Core Inference Pipeline

The Core Inference Pipeline orchestrates the transformation of raw audio streams into structured, multilingual transcripts and synthesized speech through a series of swappable, asynchronous processing stages. This architecture relies on Abstract Base Classes (ABCs) to decouple the server logic from specific model implementations, allowing for easy swapping of backends such as vLLM-hosted Qwen models or pyannote.audio for diarization. The pipeline manages state through internal buffers and sample offsets, ensuring monotonic tracking of audio chunks as they flow from ingestion through ASR, diarization, translation, and finally TTS, with all interactions mediated by async iterators and queue-based event dispatching.

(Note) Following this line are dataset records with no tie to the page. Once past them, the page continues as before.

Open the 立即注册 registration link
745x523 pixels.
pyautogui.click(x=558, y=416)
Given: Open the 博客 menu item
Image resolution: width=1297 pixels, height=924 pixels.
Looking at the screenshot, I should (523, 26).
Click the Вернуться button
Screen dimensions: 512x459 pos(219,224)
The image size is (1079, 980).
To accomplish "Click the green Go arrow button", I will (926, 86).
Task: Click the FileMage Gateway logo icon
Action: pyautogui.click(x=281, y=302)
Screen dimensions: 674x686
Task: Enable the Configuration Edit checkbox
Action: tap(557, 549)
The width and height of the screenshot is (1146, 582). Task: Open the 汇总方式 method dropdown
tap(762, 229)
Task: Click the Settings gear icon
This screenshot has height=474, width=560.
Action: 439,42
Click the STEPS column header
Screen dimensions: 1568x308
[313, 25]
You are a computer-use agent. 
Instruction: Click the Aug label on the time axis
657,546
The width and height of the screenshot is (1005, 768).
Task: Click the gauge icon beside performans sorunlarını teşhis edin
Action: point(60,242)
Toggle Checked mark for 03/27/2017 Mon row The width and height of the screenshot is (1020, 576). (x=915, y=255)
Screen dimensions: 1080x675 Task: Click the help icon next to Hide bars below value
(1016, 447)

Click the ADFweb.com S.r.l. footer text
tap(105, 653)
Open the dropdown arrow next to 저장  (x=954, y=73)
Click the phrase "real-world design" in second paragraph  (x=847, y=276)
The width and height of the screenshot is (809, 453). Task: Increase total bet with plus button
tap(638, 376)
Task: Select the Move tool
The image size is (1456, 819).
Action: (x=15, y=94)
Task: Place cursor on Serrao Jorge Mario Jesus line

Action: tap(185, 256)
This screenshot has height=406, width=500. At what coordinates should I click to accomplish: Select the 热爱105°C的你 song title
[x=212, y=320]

All inference components are defined as abstract base classes in src/meeting_scribe/backends/base.py, providing a unified interface for the server to manage lifecycle and data flow without knowing the concrete implementation details 1. The hierarchy includes ASRBackend for speech-to-text, DiarizeBackend for speaker identification, TranslateBackend for language conversion, and TTSBackend for speech synthesis. Each backend implements start() and stop() methods to handle model initialization, such as loading weights or warming up the engine, and resource release .

The ASRBackend declares shared state attributes like _buffer, _buffer_samples, and _segment_id on the ABC itself, allowing the server to access these without narrowing the type to a specific subclass . Concrete backends populate these during initialization, while the ABC provides default sentinels to satisfy static type checkers . Similarly, DiarizeBackend defines abstract methods for processing audio and enrolling speakers, while TranslateBackend and TTSBackend define interfaces for translation and synthesis respectively 2.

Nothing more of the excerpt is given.